Pour permettre un relogement temporaire des ménages le temps de construction des logements définitifs à proximité de leur habitat initial, la ville a expérimenté la construction de 10 relogements temporaires en 3 mois. Parc de relogement Hamachaka, Majicavo, 2023. Vanille Guichard


Tanya Sam Ming : Notre défi principal réside dans la croissance démographique du territoire, car le solde naturel est trois fois supérieur à celui de l’hexagone. Pour être en capacité d’accueillir tous les élèves, nous avons usage de dire qu’il faudrait ouvrir un collège par an. C’est pourquoi le service des constructions scolaires a structuré une programmation pluriannuelle de ses investissements, dont le montant total est estimé à un milliard d’euros. Cette programmation très ambitieuse comprend, en plus de la construction de nouveaux établissements, des volets sur la restauration scolaire, les équipements sportifs et les internats. La nécessité de bâtir à un rythme soutenu est couplée aux exigences de qualité architecturale et urbaine du Rectorat de Mayotte. L’équipement scolaire est souvent préfigurateur d’un quartier en devenir, comme dans le futur écoquartier de Tsararano-Dembéni porté par l’Epfam, où le collège sera à l’articulation entre ville existante et à construire. Autant que possible, nous soutenons le développement des filières locales (bambou, brique de terre compressée) et le recours aux matériaux biosourcés. Le futur Lycée des métiers du bâtiment à Longoni, actuellement en chantier, sera par exemple le plus grand lycée de France en structure bois.

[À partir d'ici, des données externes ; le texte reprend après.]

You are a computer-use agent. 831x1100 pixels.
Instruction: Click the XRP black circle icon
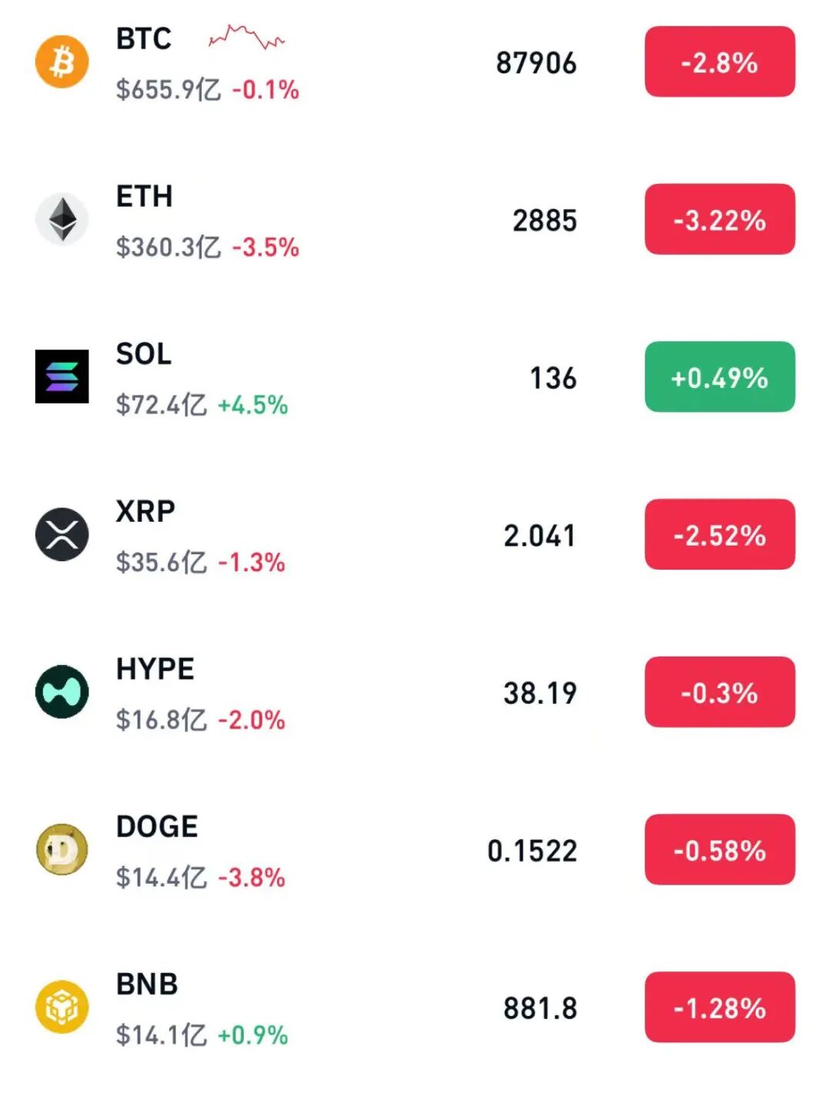[62, 534]
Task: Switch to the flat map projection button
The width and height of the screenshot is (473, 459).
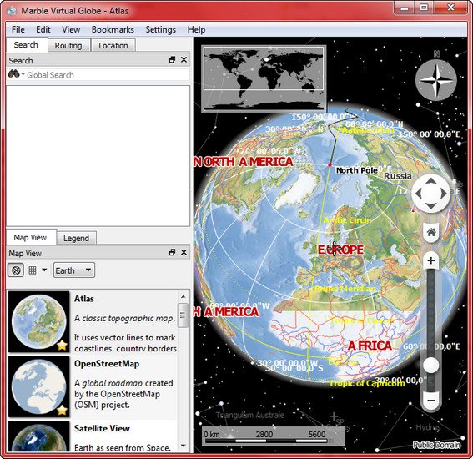Action: (33, 270)
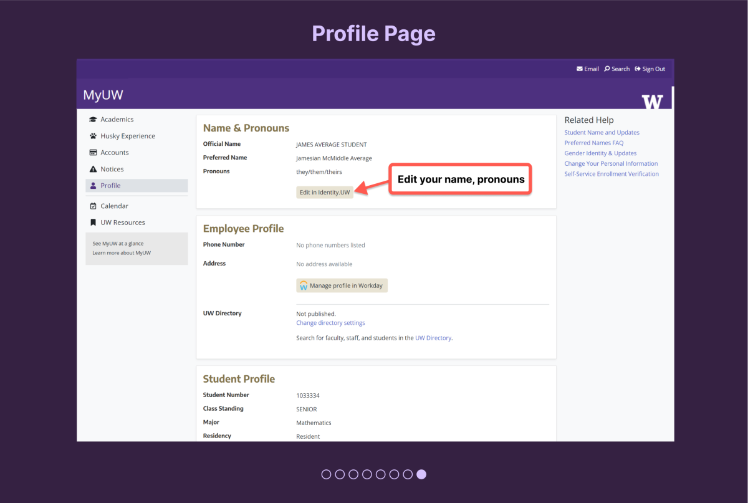The image size is (748, 503).
Task: Click the Email envelope icon
Action: coord(580,69)
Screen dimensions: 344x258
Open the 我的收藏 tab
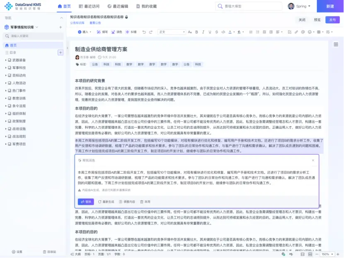coord(146,6)
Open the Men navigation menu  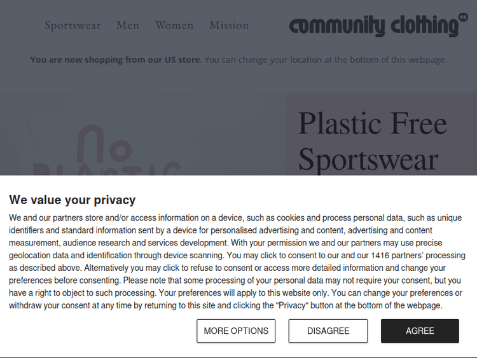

Lycée des métiers du bâtiments à Longoni. (Credit : Encore Heureux & Co-Architectes)

Lycée des métiers du bâtiments à Longoni. Encore Heureux & Co-Architectes


Sciences Po Urba : Pourriez-vous chacune nous présenter un projet / une action / une mission, qui vous tient à cœur pour illustrer comment faire de l’urbanisme à Mayotte ?


Vanille Guichard : Le projet de Carobolé est démonstrateur à plusieurs titres. 200 familles vivaient dans ce bidonville réputé pour être le plus ancien de Koungou, avec plus de 50% de ménages français. Après 20 ans d’études sans concrétisation, la forte volonté politique du Maire de passer à l’action et développer sa ville a permis un portage conjoint de la ville et des services de l’Etat pour accompagner les ménages, leur proposer des relogements, démolir et lancer la 1ère concession d’aménagement de l’île. Cette opération est aussi la première à mettre en place l’indemnisation Letchimy pour la reconnaissance des habitants de longue durée et les accompagner dans le relogement sur site une fois aménagé.


Dans cette même dynamique, le projet de renouvellement urbain de Majicavo Koropa a permis à l’ANRU de se réinventer en mobilisant ses moyens sur la démolition-reconstruction d’un bidonville situé entre Koungou et Mamoudzou. Cette opération est symbolique et levier d’une action foncière majeure puisqu’elle s’appuie sur une DUP Vivien, 1ère de Mayotte. Par sa mise en œuvre, elle ouvre la voie à une mobilisation et responsabilisation des propriétaires privés dans la résorption de l’habitat insalubre et le développement urbain de Mayotte.


Faute de solutions toutes faites et grâce à une équipe pluridisciplinaire et très engagée, la ville a testé des alternatives pour initier le changement et permettre au territoire de se renouveler en partant toujours de l’observation du terrain. Ce mode opératoire, permis par un portage politique fort et une mobilisation collective, me semble être la voie la plus riche pour réaliser les projets de développement urbain et montrer qu’il est possible de faire, de réinventer et améliorer le cadre à partir du terrain.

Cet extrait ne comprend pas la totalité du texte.